*** Block opens ***

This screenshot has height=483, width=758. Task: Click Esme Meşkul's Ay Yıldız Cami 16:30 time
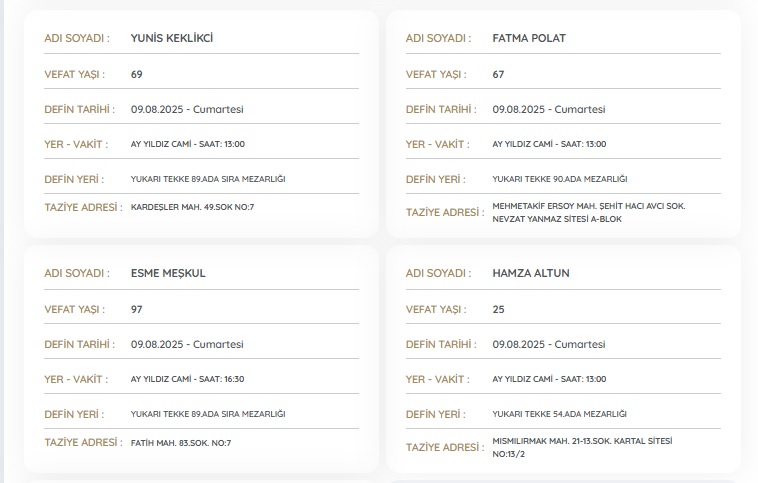tap(187, 379)
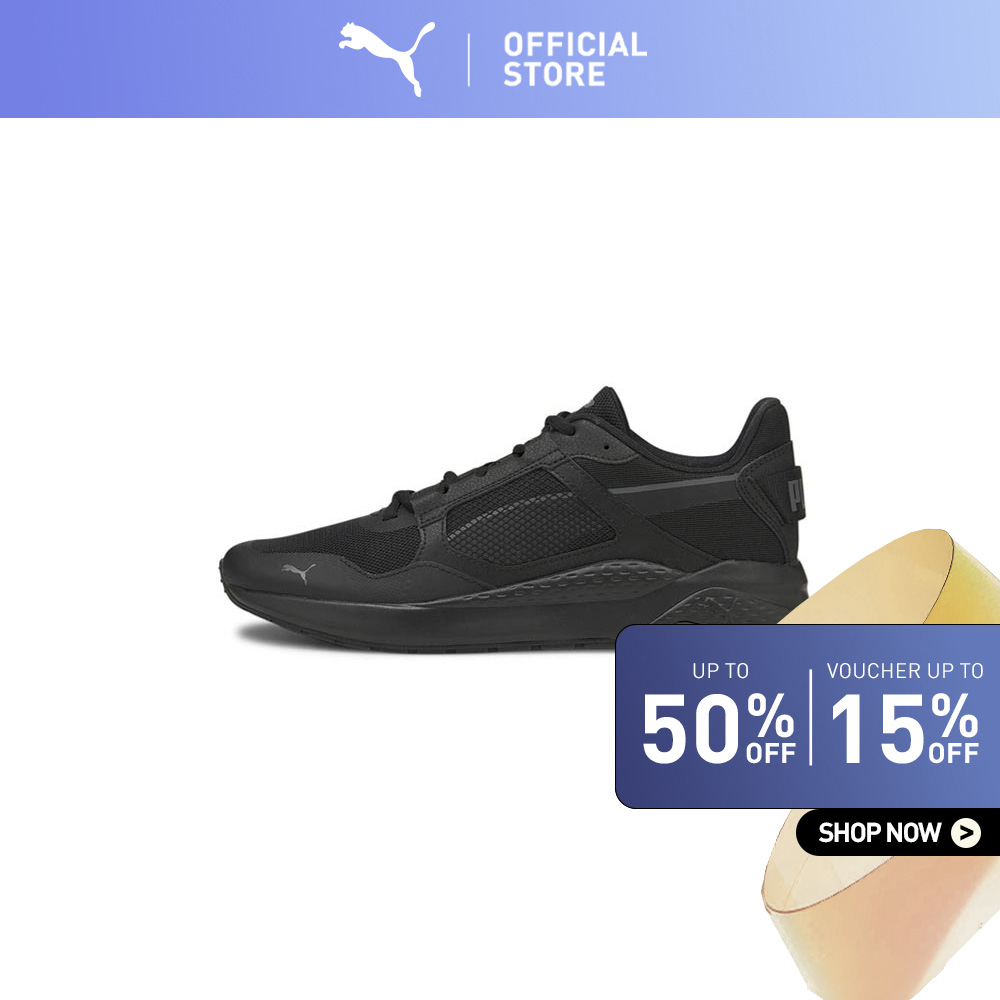The width and height of the screenshot is (1000, 1000).
Task: Click the small Puma logo on shoe toe
Action: click(x=298, y=572)
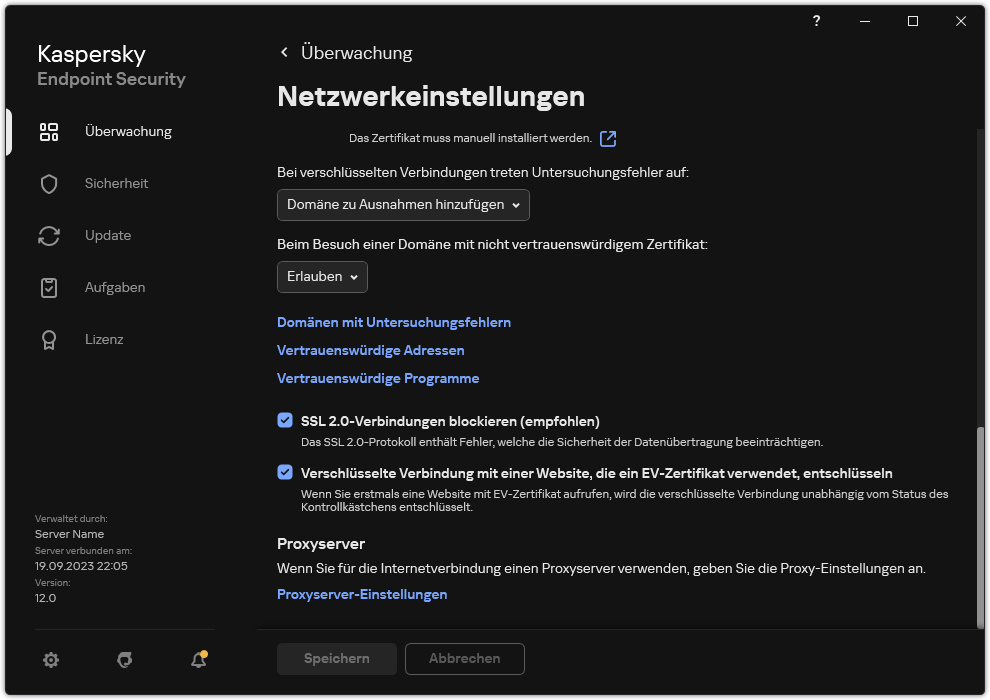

*** Block closes ***

- [YOUR GOAL] All of the entries above are to be written out exactly, with no pictures.

- [SOLUTION TO THE PROBLEM]
This screenshot has height=483, width=758. Task: Click Esme Meşkul's Ay Yıldız Cami 16:30 time
tap(187, 379)
The width and height of the screenshot is (1000, 1000).
Task: Click the small Puma logo on shoe toe
Action: click(x=298, y=572)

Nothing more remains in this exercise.